Information given —
________________________________________

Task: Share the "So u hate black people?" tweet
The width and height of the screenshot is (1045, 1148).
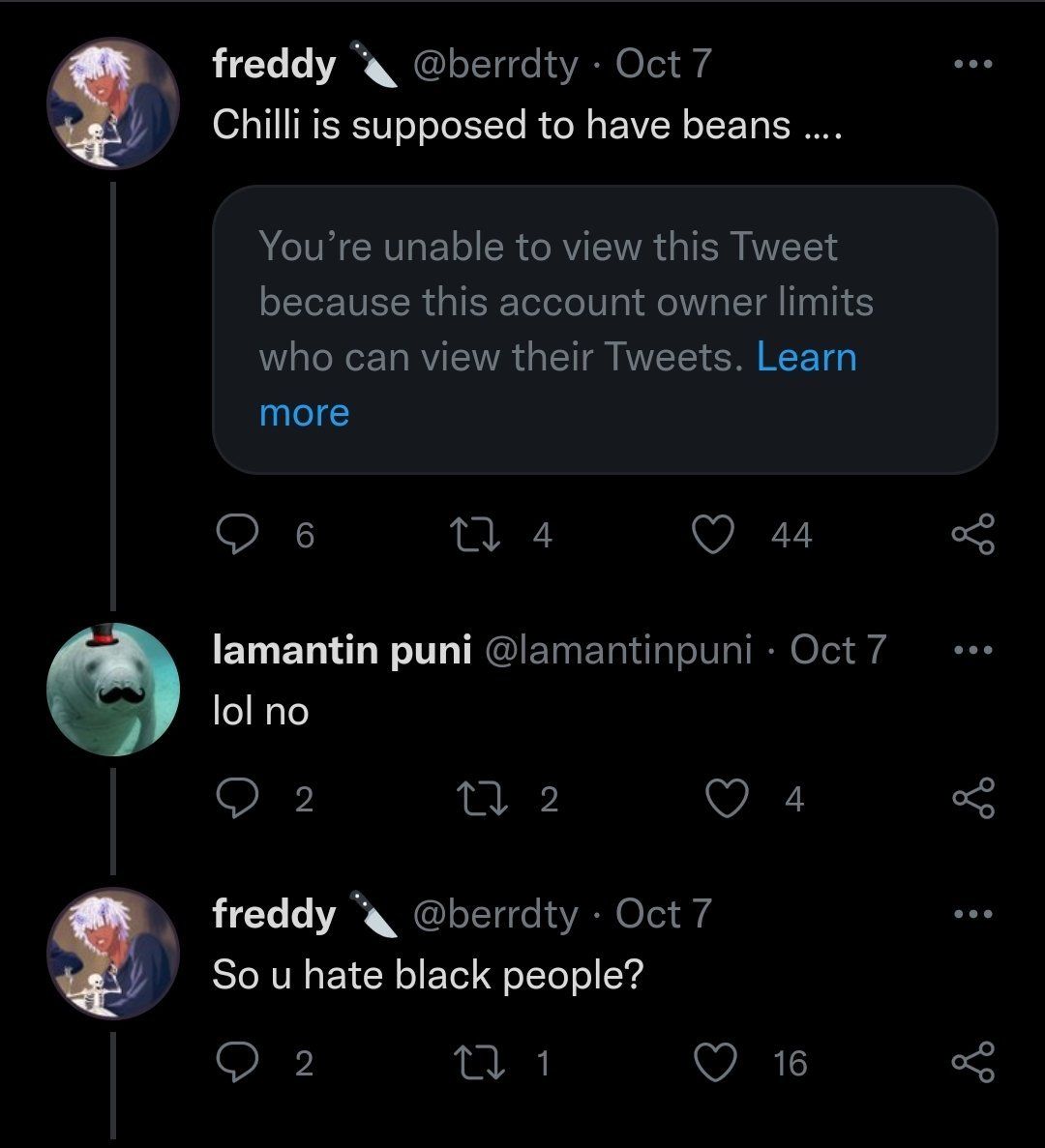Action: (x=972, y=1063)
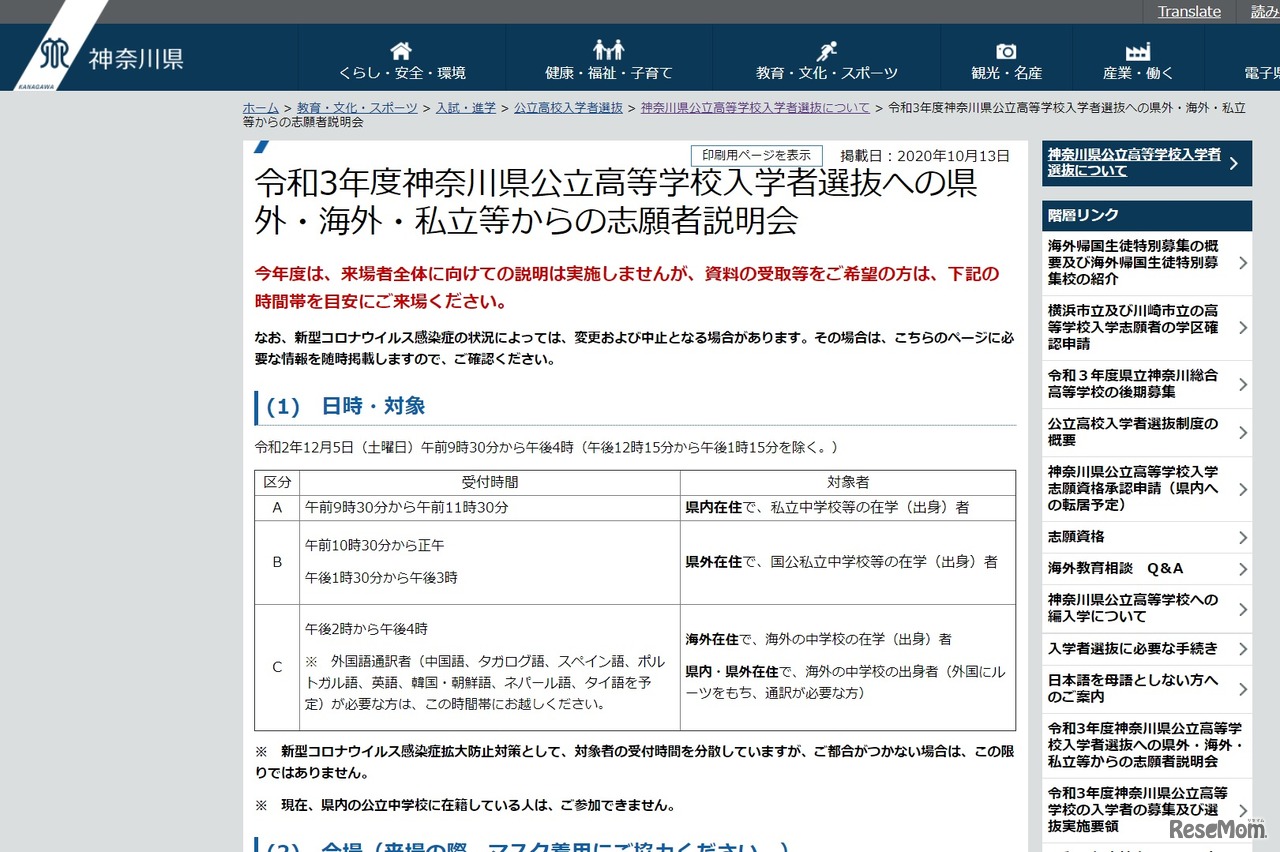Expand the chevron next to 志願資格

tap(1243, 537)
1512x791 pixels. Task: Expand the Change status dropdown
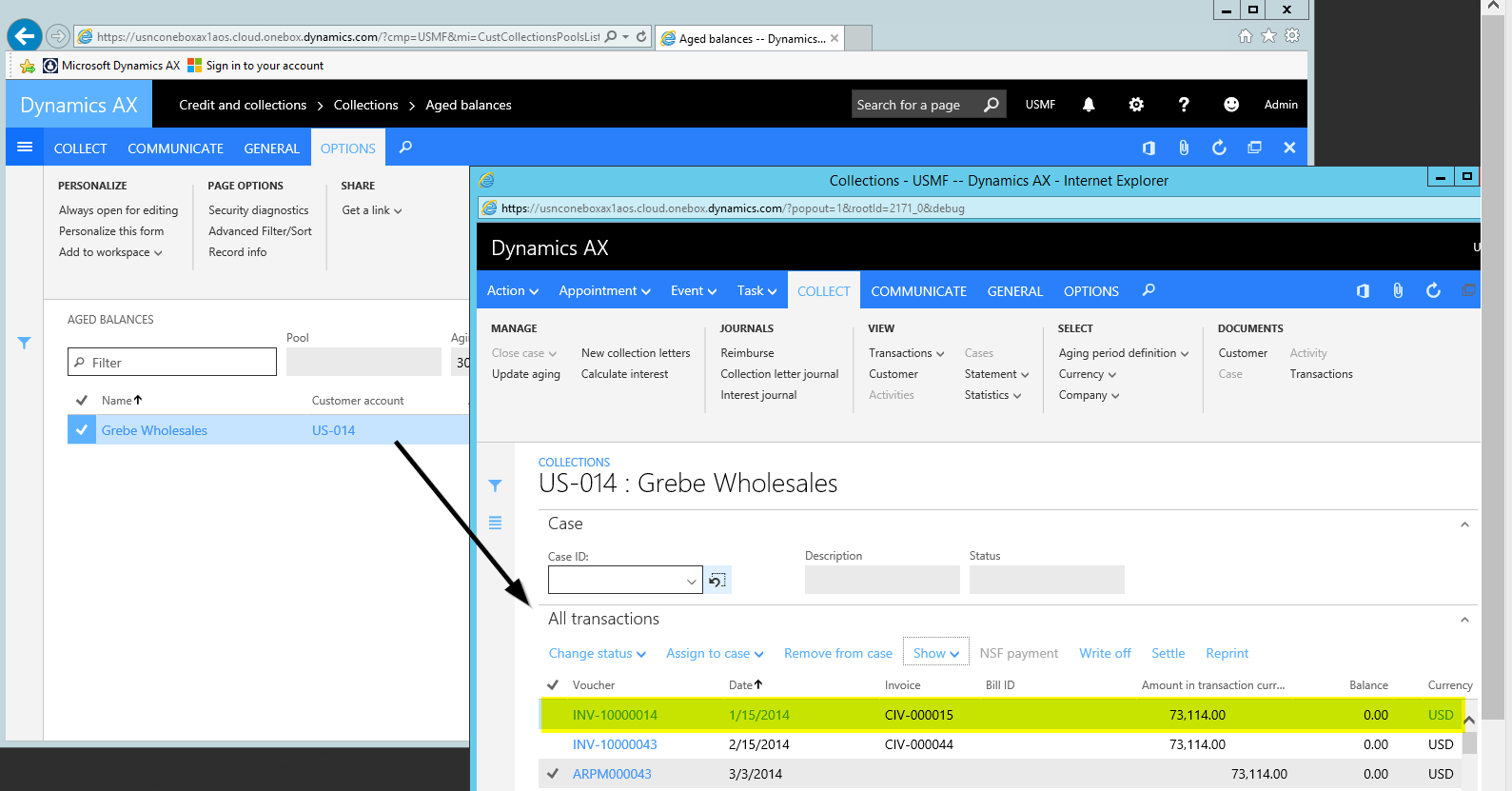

________________________________________

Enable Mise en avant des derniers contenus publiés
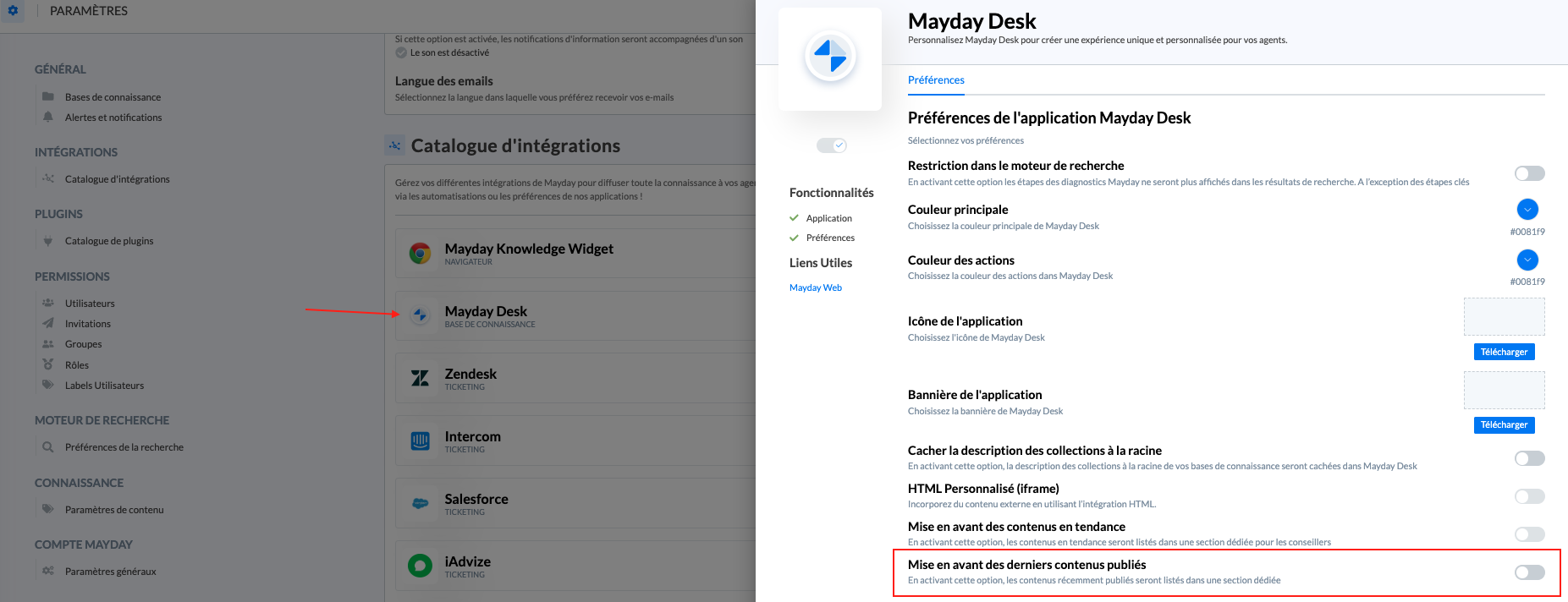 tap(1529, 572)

________________________________________

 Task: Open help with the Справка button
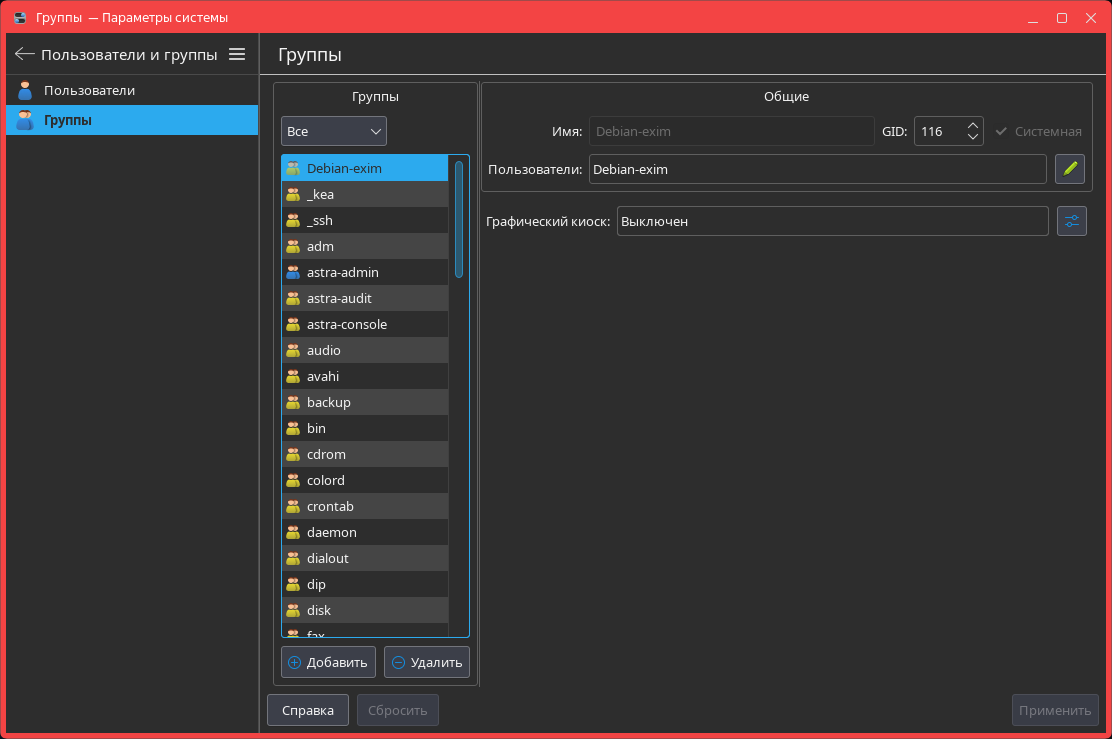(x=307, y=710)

________________________________________

Task goal —
Pictures excluded, transcribe the listing above exactly from the line with "Task: Share the" through the line with "1512x791 pixels. Task: Expand", and no further.

Answer to the exercise —
Task: Share the "So u hate black people?" tweet
The width and height of the screenshot is (1045, 1148).
Action: (x=972, y=1063)
Expand the chevron next to 志願資格

tap(1243, 537)
1512x791 pixels. Task: Expand the Change status dropdown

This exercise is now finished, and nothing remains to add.